Another good day trip is Lake Skadar. Ringed by thousands of acres of marsh grass and populated by flocks of black ibises, the lake seems a thousand miles from the sandy beach, instead of just 7. The southern reaches of the lake are in Albania, but about two-thirds of the northern shoreline are Montenegrin and constitute a national park.
Just north of Budva lies the Boka Kotorska, a T-shaped fjord between the Riviera and the Croatian border. Half a dozen somnolent towns occupy the thin strips of flat land between the calm water and the mountains that cup it, including the bay's namesake, Kotor.
I stayed overnight in Kotor, dining on branzino at Restaurant Gallery, just outside the city walls, and sleeping at Hotel Marija, one of the few options in town (and fortunately a good one). Though it has relatively few tourists, Kotor comes alive at night: a string of stone plazas overflow with enormous cafes that stay packed until early morning.
Farther up the fjord is Perast, another old port legendary for its seamen. They fought under the Venetians at the Battle of Lepanto in 1571, and later Peter the Great of Russia sent noblemen to the town to study at its maritime academy.
Little remains of Perast's nautical fame, though along its pier dock a few boats that, for 3 euros, will take you out to a pair of islands in the middle of the fjord.
From Perast it is about two hours to the Dubrovnik airport. As I drove there to catch my flight home, I decided Montenegro was best compared with a stage just before a play. The set is ready, the cast waits nervously in the wings. All that's missing is the audience.
IF YOU GO
Getting there: What you'll save in hotel fares and food you may spend on the flight. Austrian Airlines runs regular flights from Vienna for about $500, but tickets from Tampa to Vienna are about $1,500 this summer.

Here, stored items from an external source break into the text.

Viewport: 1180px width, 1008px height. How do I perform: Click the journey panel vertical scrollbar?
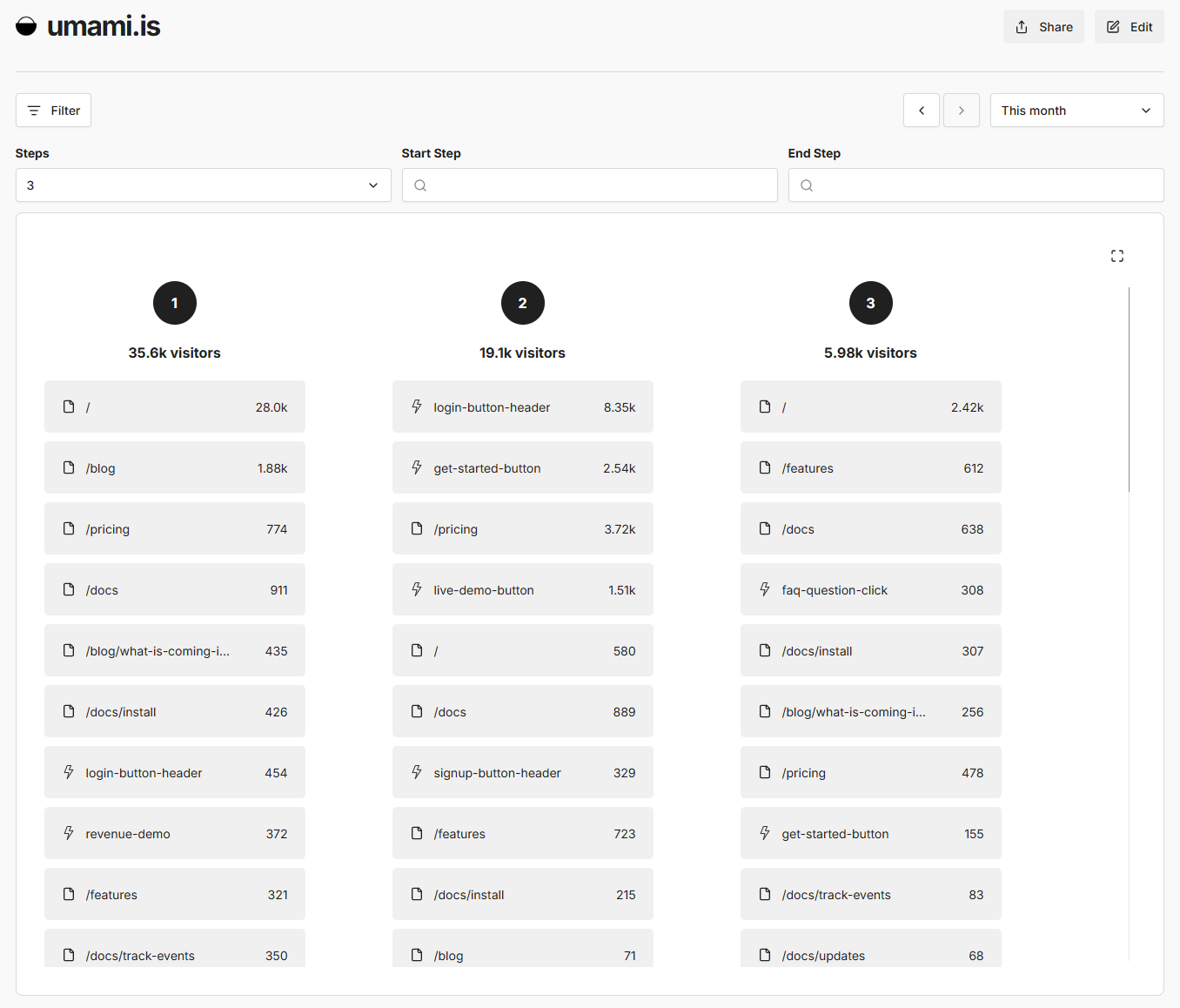pyautogui.click(x=1129, y=390)
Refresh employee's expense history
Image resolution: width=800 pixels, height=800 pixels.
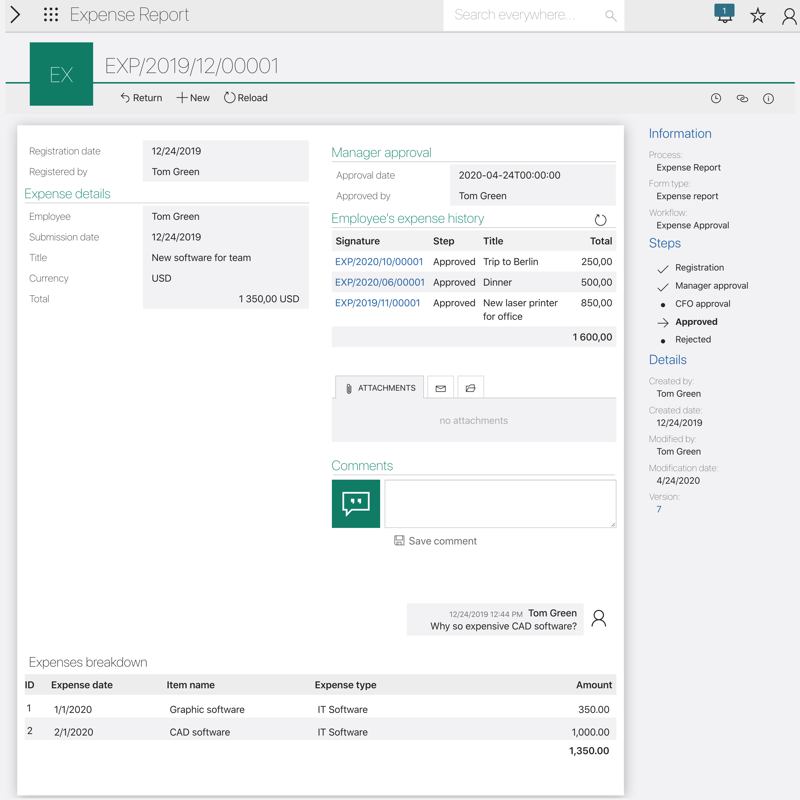coord(600,220)
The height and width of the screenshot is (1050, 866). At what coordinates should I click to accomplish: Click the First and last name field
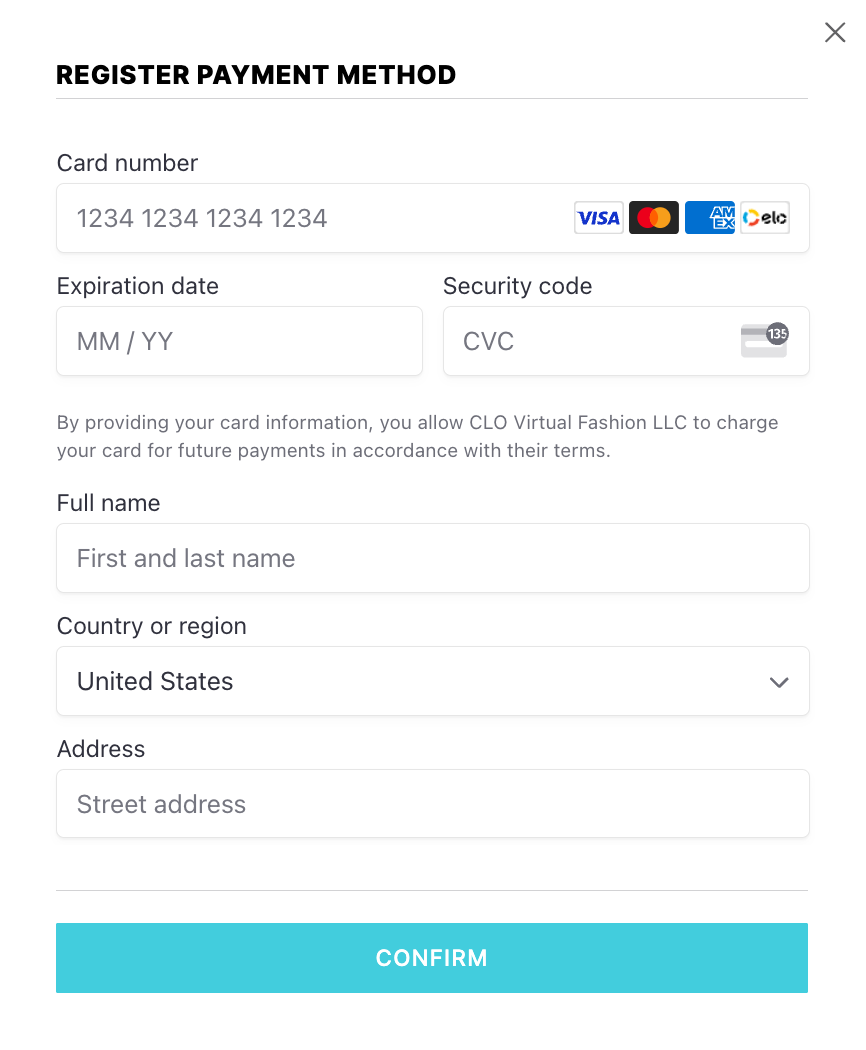(x=433, y=558)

Where to stay: Montenegro still has a way to go before joining the European Union, but it has adopted the euro as its currency.

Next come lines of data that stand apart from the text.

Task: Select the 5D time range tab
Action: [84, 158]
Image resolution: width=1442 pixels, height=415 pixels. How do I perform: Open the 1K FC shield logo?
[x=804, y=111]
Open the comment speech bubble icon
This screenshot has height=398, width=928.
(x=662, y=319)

The Queen of Montenegro (www.queenofmontenegro .com) is in Becici, outside Budva. Double rooms start between 55 euros (about $76 at $1.39 to the euro) and 110 euros a person, breakfast included, depending on the season.
Hotel Splendid (www.montenegrostars.com) is also in Becici. One of a trio of resort hotels in the area, it has double rooms starting at 97 euros to 137 euros a person, breakfast included, depending on the season.